*** Dataset records ***

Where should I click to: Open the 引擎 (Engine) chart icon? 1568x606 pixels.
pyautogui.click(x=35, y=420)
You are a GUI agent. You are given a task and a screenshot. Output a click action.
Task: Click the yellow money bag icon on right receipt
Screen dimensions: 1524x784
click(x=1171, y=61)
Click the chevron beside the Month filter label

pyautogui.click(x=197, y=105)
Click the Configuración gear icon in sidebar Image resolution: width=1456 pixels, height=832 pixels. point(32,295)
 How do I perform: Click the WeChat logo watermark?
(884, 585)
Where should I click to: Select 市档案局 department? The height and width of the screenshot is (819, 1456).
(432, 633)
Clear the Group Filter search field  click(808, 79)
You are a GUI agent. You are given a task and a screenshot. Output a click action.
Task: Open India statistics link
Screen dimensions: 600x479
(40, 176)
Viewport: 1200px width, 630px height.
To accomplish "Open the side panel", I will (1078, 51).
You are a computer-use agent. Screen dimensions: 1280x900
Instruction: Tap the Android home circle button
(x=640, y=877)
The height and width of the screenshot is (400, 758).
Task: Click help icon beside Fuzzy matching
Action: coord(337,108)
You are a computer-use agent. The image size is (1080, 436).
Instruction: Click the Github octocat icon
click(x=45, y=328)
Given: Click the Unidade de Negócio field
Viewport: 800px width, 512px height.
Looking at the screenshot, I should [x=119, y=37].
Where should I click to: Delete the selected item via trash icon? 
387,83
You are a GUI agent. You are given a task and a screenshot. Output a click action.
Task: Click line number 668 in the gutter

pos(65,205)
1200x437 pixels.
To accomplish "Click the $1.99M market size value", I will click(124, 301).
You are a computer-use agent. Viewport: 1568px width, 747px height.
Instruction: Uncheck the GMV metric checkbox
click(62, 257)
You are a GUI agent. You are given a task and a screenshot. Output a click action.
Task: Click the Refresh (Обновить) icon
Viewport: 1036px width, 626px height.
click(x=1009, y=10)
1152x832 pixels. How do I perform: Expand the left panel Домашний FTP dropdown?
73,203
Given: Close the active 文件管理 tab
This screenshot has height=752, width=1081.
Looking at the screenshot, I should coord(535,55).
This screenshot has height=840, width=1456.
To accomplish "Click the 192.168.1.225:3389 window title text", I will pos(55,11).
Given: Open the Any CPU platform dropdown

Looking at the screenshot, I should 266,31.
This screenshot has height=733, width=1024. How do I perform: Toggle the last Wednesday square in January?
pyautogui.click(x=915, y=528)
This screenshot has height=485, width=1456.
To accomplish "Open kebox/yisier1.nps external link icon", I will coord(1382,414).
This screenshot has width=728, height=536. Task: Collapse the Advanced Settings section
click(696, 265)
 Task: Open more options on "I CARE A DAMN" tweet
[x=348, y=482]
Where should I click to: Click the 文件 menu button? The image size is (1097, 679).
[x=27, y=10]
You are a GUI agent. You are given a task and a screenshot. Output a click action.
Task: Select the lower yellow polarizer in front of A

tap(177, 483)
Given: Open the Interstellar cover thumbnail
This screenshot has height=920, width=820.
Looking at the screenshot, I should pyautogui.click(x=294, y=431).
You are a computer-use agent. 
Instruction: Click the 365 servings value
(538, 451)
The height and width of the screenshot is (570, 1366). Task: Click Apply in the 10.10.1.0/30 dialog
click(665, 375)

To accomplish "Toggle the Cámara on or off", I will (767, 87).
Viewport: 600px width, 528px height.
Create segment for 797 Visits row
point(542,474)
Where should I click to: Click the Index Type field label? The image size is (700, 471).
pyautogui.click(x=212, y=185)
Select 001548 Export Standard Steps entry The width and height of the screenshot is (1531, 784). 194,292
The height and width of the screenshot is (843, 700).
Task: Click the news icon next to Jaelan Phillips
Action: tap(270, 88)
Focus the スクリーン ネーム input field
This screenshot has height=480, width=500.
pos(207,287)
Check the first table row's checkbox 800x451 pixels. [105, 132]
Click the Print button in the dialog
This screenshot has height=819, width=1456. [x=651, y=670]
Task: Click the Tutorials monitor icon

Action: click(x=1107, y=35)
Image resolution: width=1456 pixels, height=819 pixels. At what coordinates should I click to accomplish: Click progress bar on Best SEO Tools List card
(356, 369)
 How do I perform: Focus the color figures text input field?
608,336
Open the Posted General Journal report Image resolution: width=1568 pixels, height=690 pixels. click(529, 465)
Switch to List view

***

Problem: Count the lines in the items above that contain the string "computer", with case counting. What is that number? Give only the number.

Result for this task: 4